Brain susceptibility to a neurotoxic insult may be increased in a compromised health status, such as metabolic syndrome. Both metabolic syndrome and exposure to trimethyltin (TMT) are known to promote neurodegeneration. In combination the two factors may elicit additive or compensatory/regulatory mechanisms. Combined effects of TMT exposure (0.5-1 μM) and mimicked metabolic syndrome-through modulation of insulin and glucocorticoid (GC) levels-were investigated in three models: tridimensional rat brain cell cultures for neuron-glia effects; murine microglial cell line BV-2 for a mechanistic analysis of microglial reactivity; and db/db mice as an in vivo model of metabolic syndrome. In 3D cultures, low insulin condition significantly exacerbated TMT's effect on GABAergic neurons and promoted TMT-induced neuroinflammation, with increased expression of cytokines and of the regulator of intracellular GC activity, 11β-hydroxysteroid dehydrogenase 1 (11β-Hsd1). Microglial reactivity increased upon TMT exposure in medium combining low insulin and high GC. These results were corroborated in BV-2 microglial cells where lack of insulin exacerbated the TMT-induced increase in 11β-Hsd1 expression. Furthermore, TMT-induced microglial reactivity seems to depend on mineralocorticoid receptor activation.

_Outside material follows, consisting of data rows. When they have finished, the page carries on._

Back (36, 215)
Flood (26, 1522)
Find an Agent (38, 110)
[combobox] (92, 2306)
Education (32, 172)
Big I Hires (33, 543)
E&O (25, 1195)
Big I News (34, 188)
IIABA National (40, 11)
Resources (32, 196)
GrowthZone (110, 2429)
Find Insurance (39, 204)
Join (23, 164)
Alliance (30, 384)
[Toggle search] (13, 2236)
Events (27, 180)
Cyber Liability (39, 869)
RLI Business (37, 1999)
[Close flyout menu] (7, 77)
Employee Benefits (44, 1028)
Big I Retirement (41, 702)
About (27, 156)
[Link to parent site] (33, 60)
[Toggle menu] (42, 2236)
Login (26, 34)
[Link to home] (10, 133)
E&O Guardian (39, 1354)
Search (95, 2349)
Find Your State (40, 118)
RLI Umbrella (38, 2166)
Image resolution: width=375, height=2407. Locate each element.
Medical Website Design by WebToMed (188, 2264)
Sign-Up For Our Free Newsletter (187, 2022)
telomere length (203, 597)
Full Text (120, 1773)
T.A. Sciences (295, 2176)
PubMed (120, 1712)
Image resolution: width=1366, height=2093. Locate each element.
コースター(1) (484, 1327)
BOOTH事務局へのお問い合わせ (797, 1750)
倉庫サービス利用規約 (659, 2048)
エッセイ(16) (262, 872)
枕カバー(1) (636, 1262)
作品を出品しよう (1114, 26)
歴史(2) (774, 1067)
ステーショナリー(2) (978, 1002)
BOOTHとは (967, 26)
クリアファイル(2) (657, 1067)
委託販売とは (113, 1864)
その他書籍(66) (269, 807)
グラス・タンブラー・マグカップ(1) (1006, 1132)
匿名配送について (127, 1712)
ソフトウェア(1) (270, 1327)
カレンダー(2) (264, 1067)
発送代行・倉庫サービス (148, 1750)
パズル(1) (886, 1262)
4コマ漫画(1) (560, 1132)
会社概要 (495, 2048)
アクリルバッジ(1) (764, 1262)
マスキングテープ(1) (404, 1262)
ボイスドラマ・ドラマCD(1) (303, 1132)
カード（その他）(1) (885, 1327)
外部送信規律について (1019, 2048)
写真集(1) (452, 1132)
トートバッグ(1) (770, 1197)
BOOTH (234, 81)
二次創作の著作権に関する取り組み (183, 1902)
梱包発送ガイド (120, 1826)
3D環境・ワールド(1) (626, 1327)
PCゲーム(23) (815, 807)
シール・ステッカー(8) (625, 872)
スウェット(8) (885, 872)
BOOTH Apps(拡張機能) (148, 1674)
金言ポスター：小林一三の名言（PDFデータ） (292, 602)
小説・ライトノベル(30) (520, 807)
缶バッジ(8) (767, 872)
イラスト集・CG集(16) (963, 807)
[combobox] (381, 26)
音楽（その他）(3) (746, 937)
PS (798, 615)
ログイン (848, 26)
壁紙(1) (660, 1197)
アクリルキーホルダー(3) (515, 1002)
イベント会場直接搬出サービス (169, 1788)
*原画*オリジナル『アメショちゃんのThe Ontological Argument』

In diabetic BKS db mice, a discrete exacerbation of TMT neurotoxic effects on GABAergic neurons was observed, together with an increase of interleukin-6 (IL-6) and of basal 11β-Hsd1 expression as compared to controls. These results suggest only minor additive effects of the two brain insults, neurotoxicant TMT exposure and metabolic syndrome conditions, where 11β-Hsd1 appears to play a key role in the regulation of neuroinflammation and of its protective or neurodegenerative consequences.
Faculties and Departments:05 Faculty of Science > Departement Pharmazeutische Wissenschaften > Pharmazie > Molecular and Systems Toxicology (Odermatt)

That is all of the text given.